By 52s conclusion, DC made it clear to the talent involved that the character should appear in her own book at some point. Rucka ended up landing the writing assignment, having written most of the Batwoman material in 52. Around the time of the One Year Later event, the then-editor on the Batman titles, Peter Tomasi, first said that artist J.H. Williams III and Rucka would be the best team to take on the title. After Tomasi left his position as editor, Williams and Rucka began seriously discussing where to take the story. Rucka said that he "had been doing a whole lot of pre-work on it, writing up a concept bible and things like that. Jim sat down and looked at the designs that had already been done in her prior appearances, brought up some of his design and aesthetic concerns, and then went on to do redesigns. At which point I was writing scripts."

The title was announced in February 2008, although production conflicts continued to loom. Rucka described the title as, "the worst kept secret in comics for about two years." DCU Executive Editor Dan DiDio remained adamant about the title being published. Rucka said of DiDio's involvement, "He has positively backed this thing from the start, and the number of hits he's taken on this, we've lost count." When the Battle for the Cowl story was published, DC editorial reasoned that the climate of stories without Bruce Wayne was the most logical place to release it. As Rucka described it, "[w]ith Bruce gone, this was the time, and the suggestion was to put it in Detective. And there was precedent for it, so we figured that's great – we'll do that."

==Premise==
Batwoman battles a madwoman known only as Alice, inspired by Alice in Wonderland, who sees her life as a fairy tale and everyone around her as expendable. Batwoman must stop Alice from unleashing a toxic death cloud over all of Gotham City — but Alice has more up her sleeve than just poison, and Batwoman's life will never be the same.

==Reception==
The series, most notably the artwork by Williams III, received high critical acclaim. Dan Phillips of IGN Comics noted in a review of the first issue, "Any discussion of Detective Comics #854 should start with Williams' art. Williams' work is absolutely stunning, and the issue is filled with the type of eye-popping double-page sequences that tempt you to carefully disassemble the book and hang the pages on your wall. Williams is a true visionary when it comes to designing a page, and this book includes arguably his most impressive design work yet."

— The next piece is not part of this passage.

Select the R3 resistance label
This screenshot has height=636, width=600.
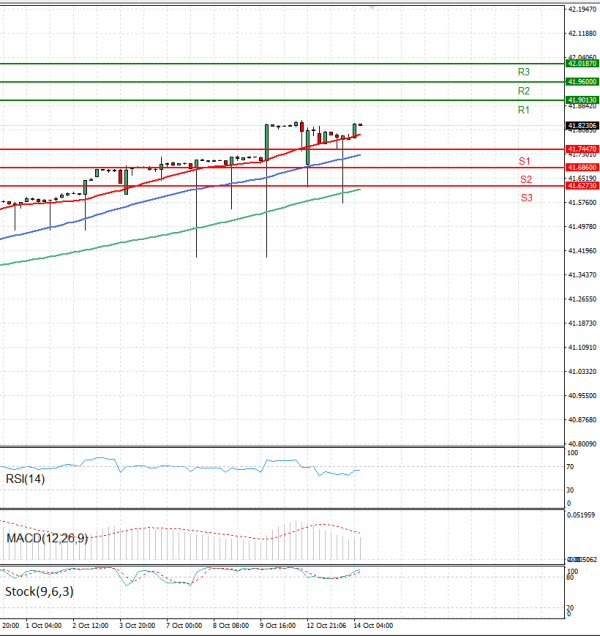(x=524, y=72)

John Bierly of popular Batman website Batman-On-Film.com praised Rucka's story, saying, "Rucka rocks, and he's bringing his "A" game here. I've never read a single comic book featuring Batwoman, and though I'll do research AFTER I write this review, I wanted to come into this as cold as possible and present the viewpoint of someone who's new to the character. I like her. A lot."

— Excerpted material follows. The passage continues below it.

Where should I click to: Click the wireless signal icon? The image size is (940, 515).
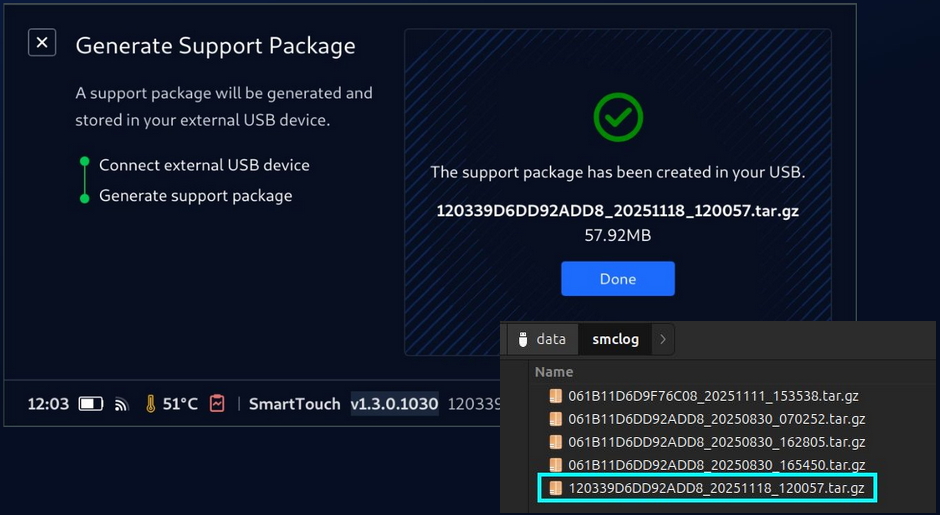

The acclaim for Williams' artwork on this series was reflected with the artist's nomination for an Eisner Award for best Penciller/Inker and Best Cover Artist.

==Collected editions==

| Title | Material collected | Published date | ISBN | Notes |
|---|---|---|---|---|
| Batwoman: Elegy Deluxe Edition | Detective Comics #854-860 | 30 June 2010 | 978-1401226923 | Hardcover; introduction by MSNBC political commentator Rachel Maddow |
| Batwoman: Elegy. Issue 854-860 | Detective Comics #854-860 | 10 September 2019 | 978-1779503336 | eBook |
| Batwoman Omnibus | Detective Comics #854-863, Batwoman (New 52) #0, Batwoman #0-24, Batwoman Annual #1 | 12 October 2021 | 978-1401297107 | Hardcover |
| Batwoman: Elegy (New Edition) | Detective Comics #854-860 | 5 November 2024 | 978-1779527929 | Trade paperback and eBook |
| Batwoman: Elegy | Detective Comics #854-863 | June 17 2025 | 978-1799501824 | DC Compact Comics Edition |

A new edition was released in September 2019 with a new cover featuring Ruby Rose as Batwoman.

==In other media==
Elements of Elegy are incorporated into the first season of the Batwoman series on The CW.